NEW DELHI: India will add 2,000 megawatts of solar power capacity between January and March, which is equal to the capacity added during the entire 2015.

The major projects expected to be completed in these three months are in Andhra Pradesh, Telangana, Tamil Nadu and Madhya Pradesh. These projections by solar consultancy Bridge to India indicate that the country will comfortably surpass its target of 2,000 MW of solar projects for 2015-16. Already around 1,100 MW have been added in the nine months to December 2015.

The target for 2016-17 is much stiffer at 12,000 MW. In the first three quarters up to December, India is expected to add another 2,839 MW of capacity. This means that over 9,000 MW will have to be added in the last quarter if the target is to be met. The majority of projects completed during the year will be in the five southern states. India wants to achieve 1 lakh MW of solar power by 2022.

Solar tariffs fell drastically in 2015, culminating in an all-time low of Rs 4.63 per unit offered by both Sun Edison and SB Energy while bidding for separate projects – of 500 MW and 350 MW respectively – for NTPC in Andhra Pradesh. There is disagreement over whether they will fall any further in 2016. “Maybe in the middle to long-term, a reduction might take place due to a fall in equipment pricing,” said Vinay Rustagi, managing director, Bridge to India. “A 10-12 per cent drop in equipment prices is expected.”

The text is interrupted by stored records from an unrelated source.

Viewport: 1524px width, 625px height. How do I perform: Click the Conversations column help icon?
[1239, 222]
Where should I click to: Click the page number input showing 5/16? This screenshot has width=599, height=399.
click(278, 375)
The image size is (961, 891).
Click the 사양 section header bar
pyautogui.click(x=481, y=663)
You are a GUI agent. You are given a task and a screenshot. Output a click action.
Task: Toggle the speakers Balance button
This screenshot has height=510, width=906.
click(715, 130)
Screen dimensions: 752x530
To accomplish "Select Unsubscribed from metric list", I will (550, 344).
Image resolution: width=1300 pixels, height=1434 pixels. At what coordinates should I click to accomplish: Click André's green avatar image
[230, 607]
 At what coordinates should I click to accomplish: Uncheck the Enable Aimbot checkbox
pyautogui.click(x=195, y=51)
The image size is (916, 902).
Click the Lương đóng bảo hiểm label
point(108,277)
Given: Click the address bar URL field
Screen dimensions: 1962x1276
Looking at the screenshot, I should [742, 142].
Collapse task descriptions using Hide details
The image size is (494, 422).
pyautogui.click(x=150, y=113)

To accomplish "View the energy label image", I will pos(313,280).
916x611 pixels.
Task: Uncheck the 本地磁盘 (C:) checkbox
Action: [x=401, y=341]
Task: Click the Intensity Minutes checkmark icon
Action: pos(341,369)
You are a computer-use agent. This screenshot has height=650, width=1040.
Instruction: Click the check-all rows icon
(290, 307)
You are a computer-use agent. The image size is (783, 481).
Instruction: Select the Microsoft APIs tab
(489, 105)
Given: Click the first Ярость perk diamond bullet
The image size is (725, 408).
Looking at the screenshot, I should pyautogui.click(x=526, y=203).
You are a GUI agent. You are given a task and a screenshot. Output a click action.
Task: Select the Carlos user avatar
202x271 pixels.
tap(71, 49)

But Prashant Panda, president, solar business at ACME Solar, said a correction was likely. “I feel tariffs have bottomed out,” he said. “I don’t expect them to go down any further.” In 2010, the price used to be Rs 17.91 per unit. Analysts are already wondering whether given the sliding prices, solar projects in India will remain attractive for foreign investors.

“India is an attractive market from a volume perspective, but when it comes to margins, I don’t know,” said Amit Sinha, partner, Bain and Co. “The return on equity (RoE) for developers has come down from the high teens or even more to the low teens. Unless developers make sufficient RoE, which needs to risk-adjusted and currency-adjusted, they will not be too excited about investing further in this sector. They could easily divert their investments to another project or another country. It is a tight balancing act – low tariffs are very good for consumers but sometimes developers lose out as a result.”

It all depends on whether Sun Edison and SB Energy manage to successfully execute their projects at the price quoted. “There are macro concerns such as forex rates and full evacuation of the power produced,” said Bikesh Ogra, president, solar business at Sterling and Wilson Pvt Ltd, a major EPC player. “There will also be micro concerns once the projects are implemented.” Despite the recent hike in the ministry of new and renewal energy’s outlay from Rs 600 crore to Rs 5,000 crore for giving subsidy to rooftop solar projects over the next five years, there was some apprehension over whether rooftop solar targets will be met. This target was the easily achievable 200 MW in 2015-16 (included in the overall target of 2,000 MW), but has been raised 24 times to 4,800 MW in 2016-17. “Rooftop is a puzzle right now,” said Rustagi. “Whether the target is met will depend upon when and how the subsidy scheme is implemented. It is unlikely that even 500 MW will be added.”